The objective of this randomized, double-blind trial is to compare the efficacy and safety of 2 therapeutic regimens of fentanyl administration in a population of preterm newborns of GA <= 32 weeks in MV:

  • Group A) continuous infusion of Fentanyl + open label boluses of Fentanyl;
  • Group B) continuous infusion of placebo + open label boluses of Fentanyl.

The primary objective of the study is to evaluate the analgesic superiority of Fentanyl given as 'continuous infusion + boluses' versus 'boluses alone' by comparing pain scores obtained by the application of validated algometric scales for chronic pain (EDIN - Echelle Douleur Inconfort Nouveau-Nè) and acute pain (PIPP- Premature Infant Pain Profile).
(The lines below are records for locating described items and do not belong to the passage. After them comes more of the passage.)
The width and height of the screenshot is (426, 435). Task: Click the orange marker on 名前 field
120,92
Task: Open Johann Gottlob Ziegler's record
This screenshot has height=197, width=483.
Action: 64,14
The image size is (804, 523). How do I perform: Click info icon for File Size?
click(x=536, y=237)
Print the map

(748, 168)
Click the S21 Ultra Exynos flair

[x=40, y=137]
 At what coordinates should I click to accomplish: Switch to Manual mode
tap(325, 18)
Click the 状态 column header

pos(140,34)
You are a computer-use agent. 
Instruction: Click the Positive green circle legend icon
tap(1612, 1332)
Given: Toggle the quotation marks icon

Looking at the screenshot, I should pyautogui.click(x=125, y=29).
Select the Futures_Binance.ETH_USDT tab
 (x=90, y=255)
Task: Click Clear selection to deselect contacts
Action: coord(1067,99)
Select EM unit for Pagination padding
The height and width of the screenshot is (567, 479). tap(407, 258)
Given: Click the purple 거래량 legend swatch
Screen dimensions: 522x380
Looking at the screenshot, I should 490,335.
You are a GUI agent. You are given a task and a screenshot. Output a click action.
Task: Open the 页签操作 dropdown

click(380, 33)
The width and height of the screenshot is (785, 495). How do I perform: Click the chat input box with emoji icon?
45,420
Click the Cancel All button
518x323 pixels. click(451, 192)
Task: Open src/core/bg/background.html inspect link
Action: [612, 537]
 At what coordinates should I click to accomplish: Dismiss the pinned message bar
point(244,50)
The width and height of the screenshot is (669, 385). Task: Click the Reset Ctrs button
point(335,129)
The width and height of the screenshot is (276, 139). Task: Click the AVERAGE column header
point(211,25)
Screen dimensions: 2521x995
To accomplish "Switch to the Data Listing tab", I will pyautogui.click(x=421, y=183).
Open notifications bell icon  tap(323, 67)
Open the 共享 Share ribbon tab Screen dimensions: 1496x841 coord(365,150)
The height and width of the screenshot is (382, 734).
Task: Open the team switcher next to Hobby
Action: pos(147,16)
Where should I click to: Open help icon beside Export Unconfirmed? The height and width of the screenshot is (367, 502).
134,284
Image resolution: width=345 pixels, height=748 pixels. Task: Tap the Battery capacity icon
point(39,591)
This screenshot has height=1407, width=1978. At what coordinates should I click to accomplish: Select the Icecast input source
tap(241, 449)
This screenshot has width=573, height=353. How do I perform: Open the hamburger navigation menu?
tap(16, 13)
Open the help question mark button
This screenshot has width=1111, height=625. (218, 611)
The secondary objective of the study is to evaluate the safety equivalence of the above 2 therapeutic regimens by recording:

  • Rate of mechanically ventilated newborns at one week of age
  • Age at which neonates will reach total enteral feeding
  • Age (hours) of first meconium passage
  • Incidence of intraventricular haemorrhage (IVH), periventricular leucomalacia (PVL) or death within 28 days of life
  • Incidence of bladder globe during the first week of life
  • Incidence of hypotension during the first week of life

5.2.1 Pain measurement: during the study phase acute pain will be measured once a day during a heel prick by a validated algometric scale for acute pain (PIPP); chronic pain will be measured 3 times a day by a validated algometric scale for chronic pain (EDIN). Inter-rater reliability has been shown acceptable for both scales (26,27). Moreover, in October 2006 the Coordinating Center organized a theoretical and practical course on the correct application of the PIPP and EDIN scales (26,27) for all the participating centers in order to reduce the inter-Center variability in pain measurement.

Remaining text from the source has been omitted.